Activities of Daily Living - ADL

Loading the player...

What are 'Activities of Daily Living - ADL'

Activities of daily living (ADL) are routine activities that people tend do every day without needing assistance. There are six basic ADLs: eating, bathing, dressing, toileting, transferring (walking) and continence. A person's ability to perform ADLs is important for determining what type of long-term care — for example. nursing-home care or in-home care — and health coverage the person needs such as Medicare, Medicaid or long-term care insurance.

BREAKING DOWN 'Activities of Daily Living - ADL'

Nearly half of all Americans who turn 65 during any given year will eventually enter a care facility as a result of being unable to perform ADLs. While the majority of care facility admissions will be for the short term (less than a year), about a quarter will stay longer than one year. Typically, coverage for nursing costs requires an individual who is unable to perform two or more of the six basic ADLs.

ADLs and Independent Living

As Americans age, their ability to live independently is directly linked to their ability to engage in ADLs. Thus, when physicians or adult care social workers evaluate people to determine suitability for assisted living or nursing home placement, they consider ADLs as they affect the person's ability to do housework, prepare his own meals, go shopping, drive or use public transportation and take any medication as prescribed. Key to determining the person's ability to live independently is his ability to understand his financial situation and handle money.

=== Data section ===
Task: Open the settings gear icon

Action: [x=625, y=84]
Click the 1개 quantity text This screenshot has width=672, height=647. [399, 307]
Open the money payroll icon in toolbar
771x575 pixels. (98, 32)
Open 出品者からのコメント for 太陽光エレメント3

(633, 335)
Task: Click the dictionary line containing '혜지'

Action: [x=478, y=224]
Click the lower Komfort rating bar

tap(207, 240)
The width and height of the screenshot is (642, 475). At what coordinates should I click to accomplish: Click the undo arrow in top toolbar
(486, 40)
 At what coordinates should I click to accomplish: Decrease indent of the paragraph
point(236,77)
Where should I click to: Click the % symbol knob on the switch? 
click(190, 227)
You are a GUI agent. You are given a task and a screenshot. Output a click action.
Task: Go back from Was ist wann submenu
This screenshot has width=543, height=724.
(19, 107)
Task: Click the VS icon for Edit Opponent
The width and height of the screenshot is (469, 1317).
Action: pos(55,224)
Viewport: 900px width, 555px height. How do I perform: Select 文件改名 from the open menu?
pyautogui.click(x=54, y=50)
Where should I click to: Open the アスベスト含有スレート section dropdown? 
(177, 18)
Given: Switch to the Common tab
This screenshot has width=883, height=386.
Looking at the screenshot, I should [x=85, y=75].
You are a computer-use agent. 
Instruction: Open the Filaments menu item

=== Task set ===
1. Summarize the passage on activities of daily living in two sentences.
2. Write the next part of the passage on activities of daily living, picking up after its final sentence.
The records are separate material with no connection to the passage on activities of daily living.

=== Task-by-task outputs ===
1. Activities of daily living (ADLs) are routine tasks that people tend to do every day without assistance, and the six basic ones are eating, bathing, dressing, toileting, transferring (walking) and continence. A person's ability to perform them is important for determining what type of long-term care and health coverage the person needs, and coverage for nursing costs typically requires being unable to perform two or more of them.

2.
Levels of Assistance

Those in need of assistance with ADLs can opt for in-home, assisted living or nursing home care. Some sometimes make the decision to receive in-home care or transition to assisted living communities with the help of family members. However, family members usually make the decision to transition the person to a nursing home without the person's input.

Families often hire home health workers to provide ADL assistance when the person resides in the home or in an assisted living community — which provides a private apartment — and needs some, but not total, care. Health insurance covers some or all of the cost of hiring licensed home health workers, depending on the person's policy; most licensed home health workers are state-certified nurse aides (CNAs). Home health workers help the person with ADLs and support independent living by helping with activities such as going shopping, reminding him to take his medication and accompanying him on walks.

Those who transition to nursing homes do so because they can no longer engage in any ADLs on their own. When this is the case, a health team consisting of a physician, nurses and nurse aides supervises their care on an around-the-clock basis.